> _Work instruction 1_
In the reply to Patterson about polygenic scores, who is credited with showing that there is no fact of the matter about how much variation is due to genetics versus environment?
> _Work instruction 2_
In the reply to Patterson about polygenic scores, rewrite the passage from "Here’s an example" up to and including "to the editor.", substituting "persuasive" for "cogent".
> _Work instruction 3_
Write the next part of the reply to Patterson about polygenic scores, beginning after its final sentence.

> _Excerpted text_
——

Patterson writes that our criticisms “would invalidate an enormous amount of modern genetics.” Again, we won’t interrogate what he means by “enormous,” but will just assure readers that our review of The Genetic Lottery is not meant to invalidate modern genetics. For some physical traits, such as height or body mass index, polygenic scores are associated with a sizeable fraction of the variation. Even in these cases, the traits are clearly environmentally malleable, and there is no fact of the matter about how much of the variation is due to genetics versus environmental factors, as Richard Lewontin showed, because of the interaction between the two. Therefore, we would indeed question any claim to show specifically genetic causes of such traits on the basis of polygenic scores. Happily, such claims constitute what we would judge to be a less than enormous portion of the field.

Finally, Patterson is incredulous that we would question the idea of a polygenic score following a bell-shaped curve, writing that “the score is a sum of small values mostly independent and any geneticist, or statistician, will expect the distribution to be approximately normal.” He says that only someone incompetent or ignorant of statistics could deny this. But our point is ontological, not statistical. The question is not whether a sum of small, independent values would be likely to follow a normal distribution. The question is whether there’s any reason to think such a sum can bear a meaningful relation to cognitive, psychological, social, or behavioral aspects of people.

Here’s an example to illustrate what we mean: we find some letter-writers to The New York Review to be cogent while others are tendentious. No doubt, given the right genetic database and using our definitions of cogent and tendentious letter-writing, we could produce polygenic scores for each, made up of many independent variables. On that basis, a competent statistician might expect the distributions of cogent and tendentious letter-writers to the The New York Review of Books to be bell-shaped. But such a score would be a fabrication with no causal meaning and would not help to explain the occurrence of tendentious letters to the editor.

——

> _Data_
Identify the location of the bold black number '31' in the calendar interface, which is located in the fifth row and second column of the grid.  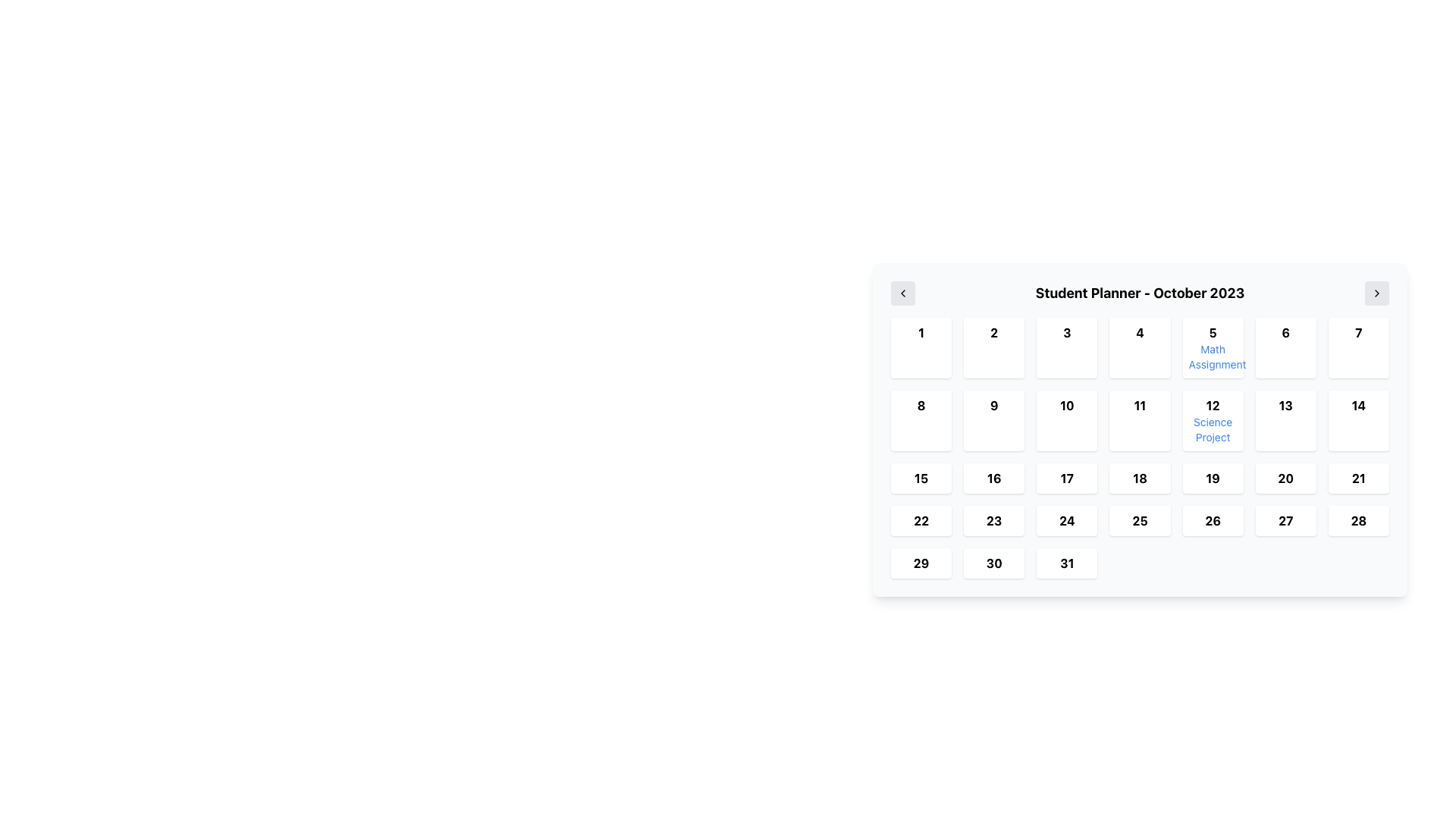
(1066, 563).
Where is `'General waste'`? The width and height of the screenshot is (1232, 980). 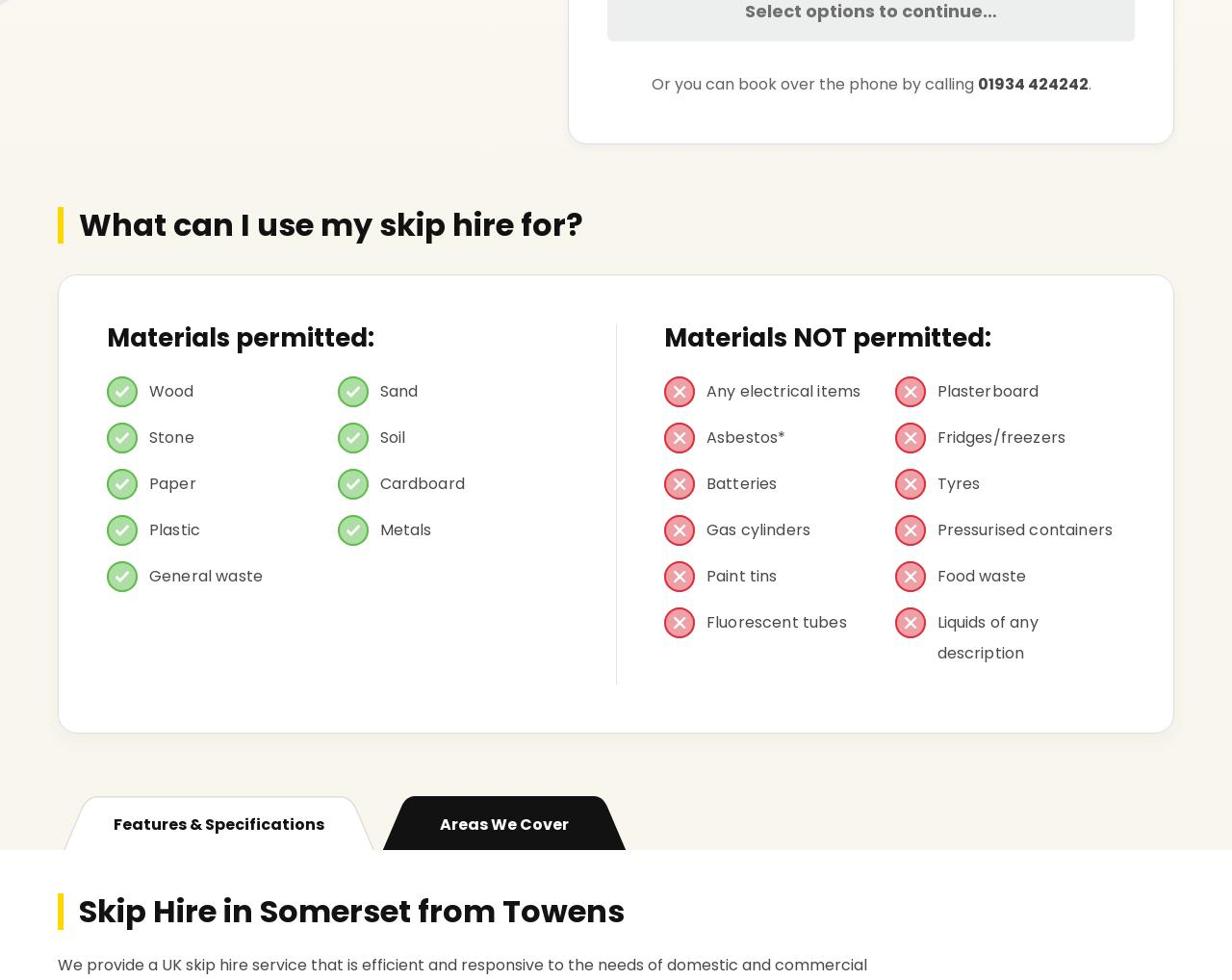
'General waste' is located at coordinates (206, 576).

——

> _Written reply 1_
Richard Lewontin

> _Written reply 2_
Here’s an example to illustrate what we mean: we find some letter-writers to The New York Review to be persuasive while others are tendentious. No doubt, given the right genetic database and using our definitions of persuasive and tendentious letter-writing, we could produce polygenic scores for each, made up of many independent variables. On that basis, a competent statistician might expect the distributions of persuasive and tendentious letter-writers to the The New York Review of Books to be bell-shaped. But such a score would be a fabrication with no causal meaning and would not help to explain the occurrence of tendentious letters to the editor.

> _Written reply 3_
Victor Reus invokes the rare disease Williams-Beuren syndrome, which has a known and relatively simple genetic cause. There is no doubt that even simple genetic abnormalities may cause many phenotypic consequences; this is called pleiotropy. But this is a very different situation, even something like the opposite situation, from what the authors of polygenic scores are claiming. In Williams-Beuren and other such syndromes, differences or deletions in one area in the genome cause many effects throughout the body. Conversely, the authors of polygenic scores claim that aggregates of tiny differences throughout the genome have specific effects on complex phenotypes.

Polygenic risk scores therefore do not “[unravel] complex behavioral phenotypes into component parts.” Rather, they associate complex behavioral phenotypes with aggregates of thousands of single-nucleotide differences. Moreover, genome-wide association studies of social-behavioral phenomena such as “educational attainment” associate only a tiny fraction of the variation among individuals with single-nucleotide differences, and there is no reason to think these differences are causal.

Henry Schlinger raises an important point, not only for human behavioral traits but for evolution in general. Richard Lewontin challenged the neo-Darwinian assumption of a fixed environment, pointing out that organisms are continually constructing and transforming their environments through their own behaviors and social interactions. This idea was formalized in a series of articles and a 2003 book, Niche Construction, by F. John Odling-Smee, Kevin N. Laland, and Marcus W. Feldman, and taken further in articles in Nature and the Proceedings of the Royal Society B. The “extended evolutionary synthesis” framework incorporates this continual, mutual transformation of organism and environment into the evolutionary picture.